Sunday, April 22, 2007

Those Wily Refs

Have you ever watched an NBA playoff game where you felt like the refs were controlling the game in one team's (usually the home team) favor, yet you couldn't quite put your finger on how? I will solve the mystery for you: non-shooting fouls.

It is the oldest trick in the book and NBA refs do it all the time. When the home team is struggling to stay in the game, as San Antonio was against Denver tonight, the refs will come out early in the second quarter calling a series of questionable little holds, grabs, and blocks ... all non-shooting fouls that largely go unnoticed by players and fans alike. Nobody really complains, because it doesn't seem like a big deal at the time. Just watch NBA players when they get whistled for non-shooting fouls; they almost never care. But when they get called for a shooting foul, they act like someone just robbed their house. So the refs go whistle-crazy with these innocuous calls, which quietly gets the team into the bonus very early.
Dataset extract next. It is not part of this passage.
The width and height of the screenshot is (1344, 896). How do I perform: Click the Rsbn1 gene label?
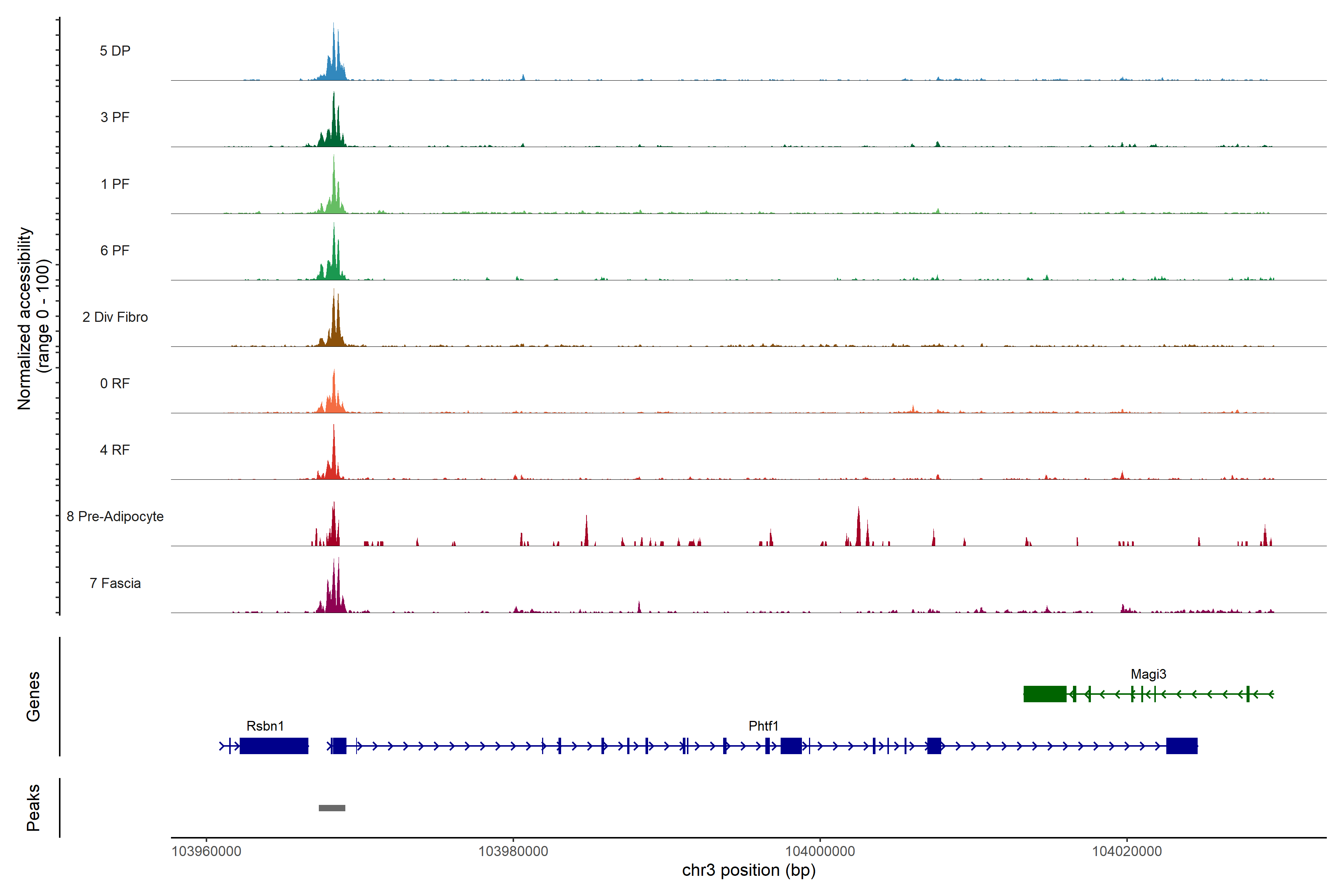[265, 726]
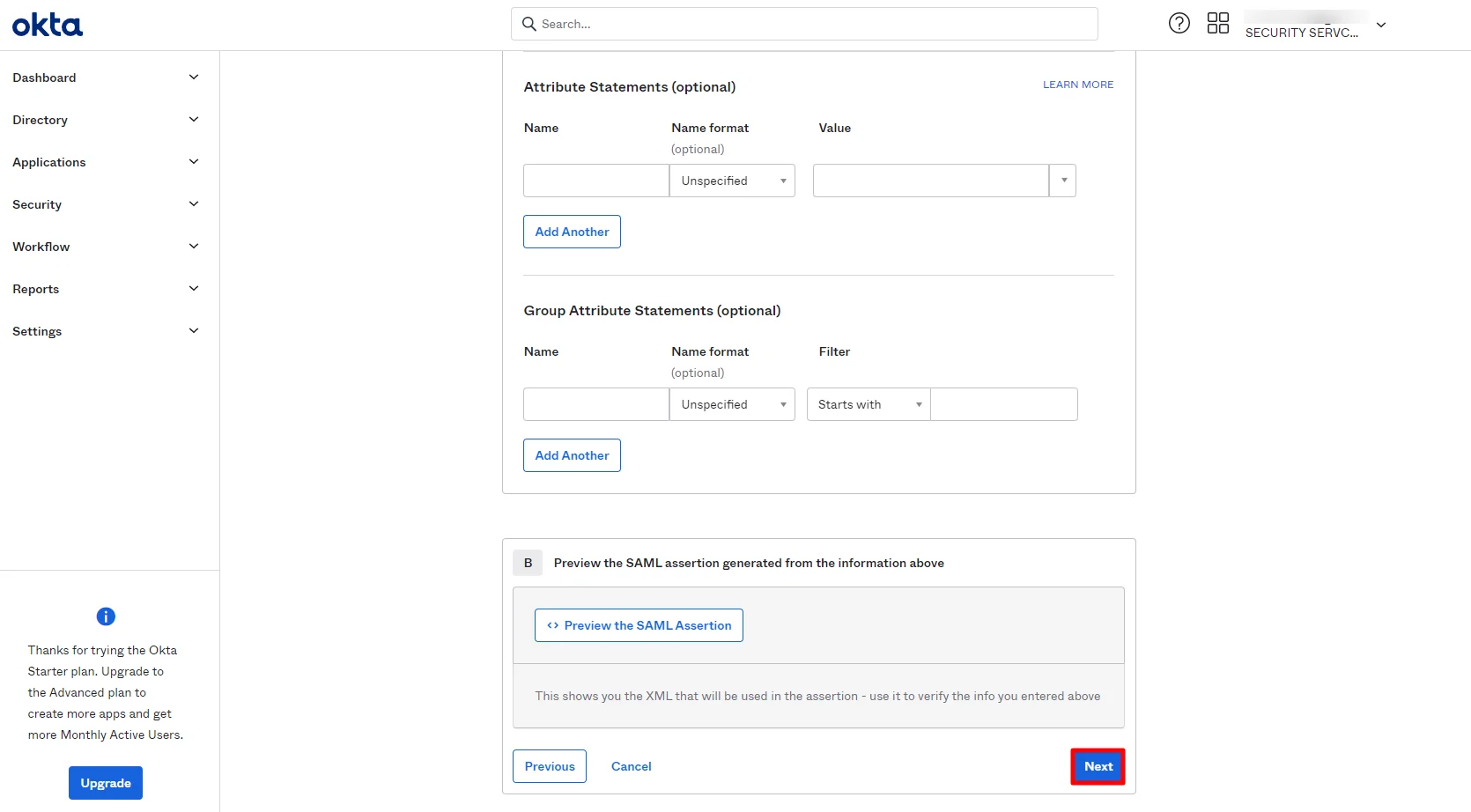Click the Next button

point(1098,766)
Tonight I watched this whole thing play out like clockwork in San Antonio as the Spurs fell behind early, got a bunch of cheap calls, and when they were down 32-24 at the 6:13 mark, lo and behold, they were already in the bonus. Amazing! The Nuggets, meanwhile, didn't get to the bonus until 1:00 to go in the first half. In this case, it didn't make a huge difference, as the Spurs only got two Robert "Old Man River" Horry freebies out of all this, but that doesn't change how it all went down.

Shady business, folks.

1 comment:

Anonymous said...

Wow, it happened again. I was watching for it in the Mavs-Warriors game and sure enough, the refs tried to jump in and aid Dallas. They called a bunch of pretty terrible fouls early and by the 7:48 mark, Dallas was already in the bonus, shooting free throws. Crazy.